Doctor and Patient

Frequently asked questions

When is a Thyroid Gland abnormal?


Diseases of the thyroid gland are very common, affecting millions of people. The most common diseases are an over- or under-active gland. These conditions are called hyperthyroidism (e.g., Grave's disease) and hypothyroidism. Sometimes the thyroid gland can become enlarged from over-activity (as in Grave's disease) or from under-activity (as in hypothyroidism). An enlarged thyroid gland is often called a "goiter." Sometimes an inflammation of the thyroid gland (Hashimoto's disease) will cause enlargement of the gland.




What are Tonsils?


Tonsils are the two pink lumps of tissue found on each side of the back of your throat. (Open your mouth wide and say 'ahhhh' in front of a mirror to see them.) Each grape-size lump fights off the bad bacteria or germs living in your body.




What is Tonsilitis and its Symptoms?


Tonsillitis is an infection in one or both tonsils. One sign is swelling of the tonsils. Other signs or symptoms are:
Redder than normal tonsils
A white or yellow coating on the tonsils
A slight voice change due to swelling
Sore throat
Uncomfortable or painful swallowing
Swollen lymph nodes (glands) in the neck
Fever
Bad breath




What are Enlarged Adenoids and Its symptoms?

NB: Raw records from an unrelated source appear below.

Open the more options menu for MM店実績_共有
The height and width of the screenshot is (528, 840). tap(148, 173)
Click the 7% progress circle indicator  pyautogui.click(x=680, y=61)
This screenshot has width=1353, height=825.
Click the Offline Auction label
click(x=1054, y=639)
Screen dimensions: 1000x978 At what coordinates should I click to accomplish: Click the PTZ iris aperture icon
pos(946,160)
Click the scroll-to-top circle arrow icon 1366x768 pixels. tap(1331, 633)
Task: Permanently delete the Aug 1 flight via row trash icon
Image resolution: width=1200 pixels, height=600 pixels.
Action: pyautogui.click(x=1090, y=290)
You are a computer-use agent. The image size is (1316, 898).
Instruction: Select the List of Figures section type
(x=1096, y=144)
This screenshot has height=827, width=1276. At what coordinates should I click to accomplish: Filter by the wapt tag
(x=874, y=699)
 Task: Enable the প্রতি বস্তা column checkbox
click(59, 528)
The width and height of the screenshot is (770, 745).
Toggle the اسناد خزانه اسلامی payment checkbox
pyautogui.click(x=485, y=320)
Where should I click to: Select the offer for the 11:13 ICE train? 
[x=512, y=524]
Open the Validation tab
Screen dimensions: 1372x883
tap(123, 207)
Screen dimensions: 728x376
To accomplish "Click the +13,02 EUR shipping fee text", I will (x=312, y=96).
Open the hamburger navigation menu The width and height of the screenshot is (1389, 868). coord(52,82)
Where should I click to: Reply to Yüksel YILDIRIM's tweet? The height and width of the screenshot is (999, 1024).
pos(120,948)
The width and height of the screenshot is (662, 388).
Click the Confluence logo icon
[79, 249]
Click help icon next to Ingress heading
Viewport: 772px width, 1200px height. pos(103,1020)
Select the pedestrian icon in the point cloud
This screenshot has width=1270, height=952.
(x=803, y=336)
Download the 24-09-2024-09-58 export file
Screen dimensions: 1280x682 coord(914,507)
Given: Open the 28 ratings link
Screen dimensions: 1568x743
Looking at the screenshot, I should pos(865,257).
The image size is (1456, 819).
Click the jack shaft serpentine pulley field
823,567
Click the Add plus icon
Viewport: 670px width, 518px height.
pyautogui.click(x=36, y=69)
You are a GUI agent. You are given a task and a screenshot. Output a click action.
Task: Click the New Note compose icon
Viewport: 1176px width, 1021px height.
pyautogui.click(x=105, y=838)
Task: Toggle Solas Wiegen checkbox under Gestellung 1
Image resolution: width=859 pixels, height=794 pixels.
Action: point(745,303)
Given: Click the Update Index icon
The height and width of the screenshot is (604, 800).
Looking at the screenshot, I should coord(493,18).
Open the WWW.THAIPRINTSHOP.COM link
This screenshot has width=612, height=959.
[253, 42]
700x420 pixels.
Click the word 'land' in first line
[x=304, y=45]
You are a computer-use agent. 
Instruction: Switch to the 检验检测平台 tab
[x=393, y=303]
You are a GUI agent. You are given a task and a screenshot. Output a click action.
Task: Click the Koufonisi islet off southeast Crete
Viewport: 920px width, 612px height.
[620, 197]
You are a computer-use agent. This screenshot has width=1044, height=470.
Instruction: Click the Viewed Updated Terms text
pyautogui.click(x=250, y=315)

If you or your child's adenoids are enlarged, it may be hard to breathe through the nose. Other signs of constant enlargement are: Breathing through the mouth instead of the nose most of the time, Nose sounds "blocked" when the person speaks, Noisy breathing during the day, Recurrent ear infections, Snoring at night, Breathing stops for a few seconds at night during snoring or loud breathing (sleep apnea).
How Does Ear Nose and Throat Specialists Treat Tonsils and Adenoids?
Bacterial infections of the tonsils, especially those caused by streptococcus, are first treated with antibiotics. Sometimes, removal of the tonsils and/or adenoids may be recommended. The two primary reasons for tonsil and/or adenoid removal are (1) recurrent infection despite antibiotic therapy and (2) difficulty breathing due to enlarged tonsils and/or adenoids. Treatment with steroids (e.g., cortisone) is sometimes helpful.